*** Dataset Section Begins ***
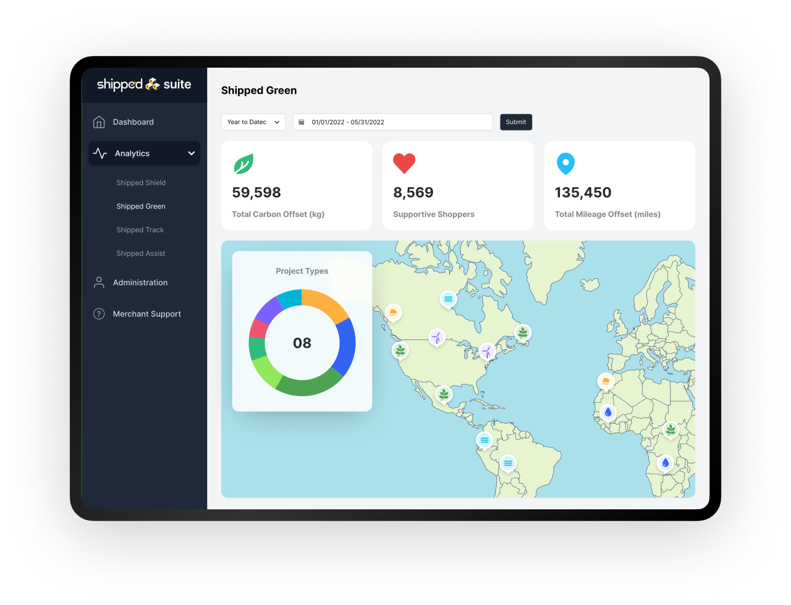The height and width of the screenshot is (605, 791).
Task: Go to Shipped Track analytics page
Action: click(140, 230)
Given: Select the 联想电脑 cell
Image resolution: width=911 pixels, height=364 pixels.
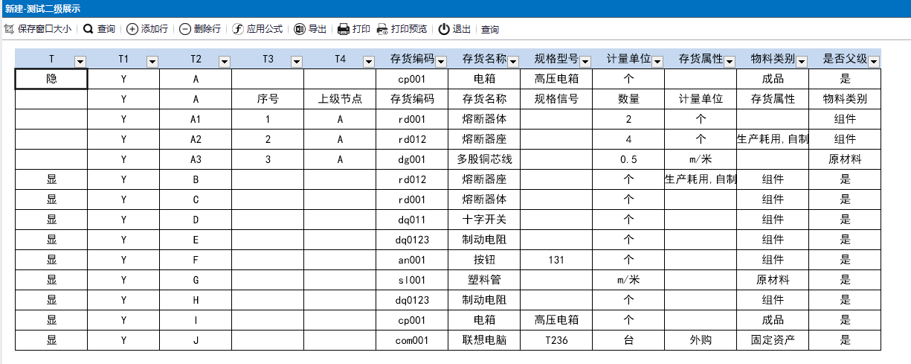Looking at the screenshot, I should [484, 339].
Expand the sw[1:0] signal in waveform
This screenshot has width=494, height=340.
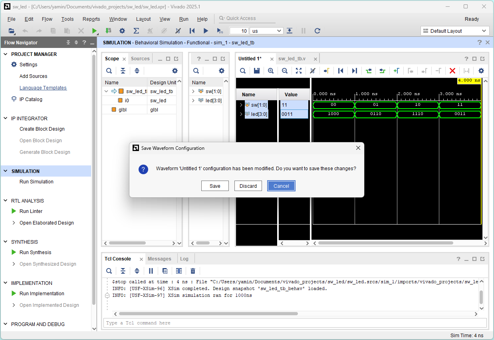click(241, 105)
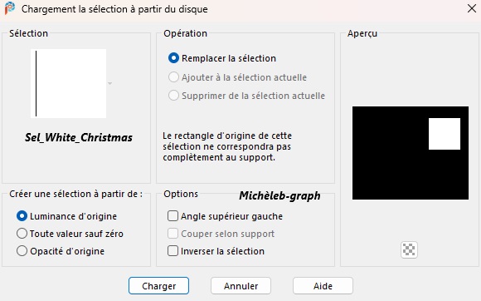Click the selection thumbnail preview

tap(68, 83)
*** Dataset Section Ends ***
** Exercise instructions **
Exactly the lines from the line with "Image resolution: width=911" through the end of the data are to be reproduced, and no picture is to be included.

** Expected answer **
Image resolution: width=911 pixels, height=364 pixels.
Looking at the screenshot, I should [484, 339].
Expand the sw[1:0] signal in waveform
This screenshot has width=494, height=340.
click(241, 105)
Click the selection thumbnail preview

tap(68, 83)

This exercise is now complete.